The plan, dubbed “Operation Moses” by some officials, entailed ferrying Succès Masra to the border of neighboring Cameroon using the U.S. ambassador to Chad’s own embassy vehicles, according to accounts from Masra and other current and former U.S. officials familiar with the matter. But after staying in hiding for over a week—avoiding the security forces of transitional President Mahamat Idriss Déby Itno—Masra successfully escaped the country before “Operation Moses” could be implemented.

The account of the proposed escape plan reveals a sharp split-screen in U.S.-Africa policy. As U.S. officials in Chad were scrambling to find a way to help Masra escape and witnessing some pro-democracy protesters be slaughtered at the gates of the U.S. Embassy, other officials in Washington were preparing an invitation to fete the very man who orchestrated this bloody crackdown at a major summit in Washington.

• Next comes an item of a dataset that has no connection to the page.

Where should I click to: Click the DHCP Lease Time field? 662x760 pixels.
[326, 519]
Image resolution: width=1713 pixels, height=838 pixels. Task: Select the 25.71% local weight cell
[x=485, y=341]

The Biden administration’s decision to invite Déby to the U.S.-Africa Leaders Summit in Washington, which occurred over three days this past week, drew immediate criticism and backlash from regional experts and human rights advocates. “Everybody saw that this man killed more than 200 people. They arrested over 2,000 people. Despite all this, he is invited here,” Masra told Foreign Policy in an interview in Washington.